The aim of the so-called "flytilla", organizers said, was to help open an international school and a museum in Bethlehem.
But Israel, which described the fly-in as a misguided protest against "the Middle East's sole democracy", denounced the activists as provocateurs and said it would deny entry to anyone who threatened public order.
"What are they doing here? ... If they want to check the issue of human rights, they should go to Syria, maybe they can help stop the slaughter of thousands of innocents. They should go to Iran and stop the stoning of women," Prime Minister Netanyahu told reporters on Sunday.
In a separate incident in the West Bank, video footage broadcast on Sunday of pro-Palestinian protestors confronting Israeli soldiers a day earlier showed an Israeli Lieutenant Colonel smacking an activist in the face with his rifle.
The Israeli military called it "a serious incident" and a spokeswoman said it was investigating what happened. Netanyahu later condemned the incident, saying such acts had "no place in the Israel Defence Forces and the state of Israel".
NO-FLY ZONE
In Brussels' Zaventem airport, around 100 Belgian and French activists were not allowed to board flights to Israel. Thirteen people were blocked from a flight in Manchester.
The activists, some of whom said they wanted to build a new school, held up letters that were handed to them at the airport which said they were on a no-fly list because they intended to "disrupt order and confront security forces at friction points".

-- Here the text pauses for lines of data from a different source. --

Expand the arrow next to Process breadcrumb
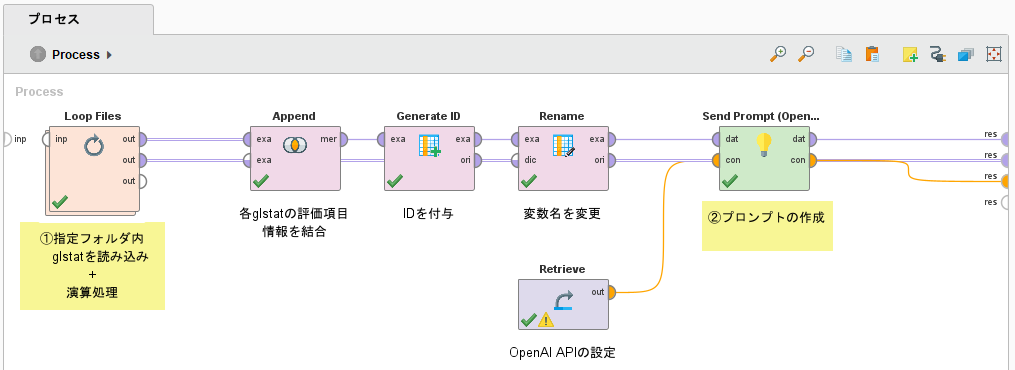 coord(109,55)
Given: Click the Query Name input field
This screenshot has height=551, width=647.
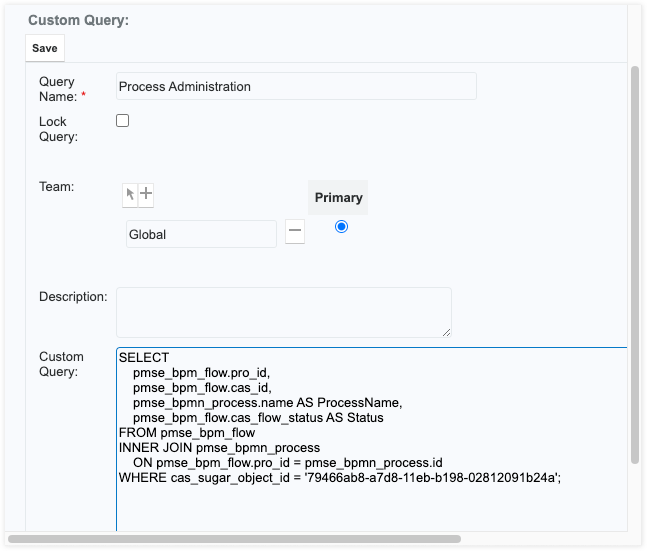Looking at the screenshot, I should (296, 86).
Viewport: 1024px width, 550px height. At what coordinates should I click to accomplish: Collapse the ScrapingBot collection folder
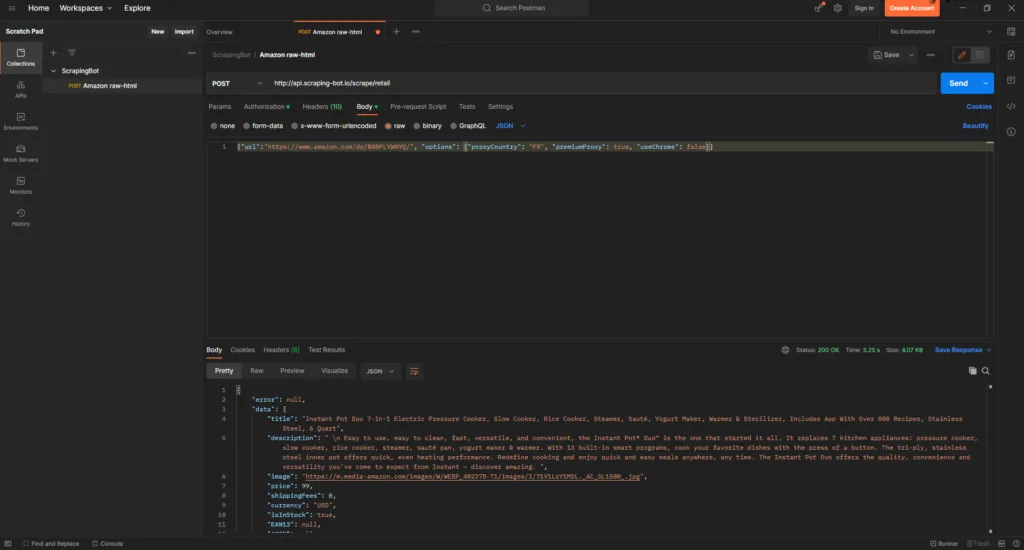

Cellphone video uploaded by an activist to the internet showed about 20 pro-Palestinian activists at Charles de Gaulle airport in Paris surrounded by police.
Some Israeli political commentators said Israeli authorities had over-reacted, playing into the hands of pro-Palestinian campaigners seeking publicity.
A similar, though smaller event last year led to a few hundred activists being blocked at European airports and more than 100 others were deported after Israel denied them entry.
"Israel's willingness to detain people who have not committed any crime and have done nothing but say they came to visit Palestine is a hysterical reaction," Rothschild said.
Palestinians hope to establish a state in the West Bank and East Jerusalem, areas Israel captured in the 1967 Middle East War, and the Gaza Strip that is ruled by Islamist group Hamas.
Netanyahu's office released a letter on Saturday which it hoped to hand the activists upon their arrival.
Echoing the "thank you for choosing our airline" announcements cabin crew often make to passengers after landing, the letter said: "We appreciate your choosing to make Israel the object of your humanitarian concerns."
It called the activists' campaign misguided and said they could have chosen instead "to protest (against) the Syrian regime's daily savagery against its own people".
Israel's left-wing Haaretz newspaper, criticizing the government's ban, said it should invite "peace activists to visit anywhere and welcome them with flowers".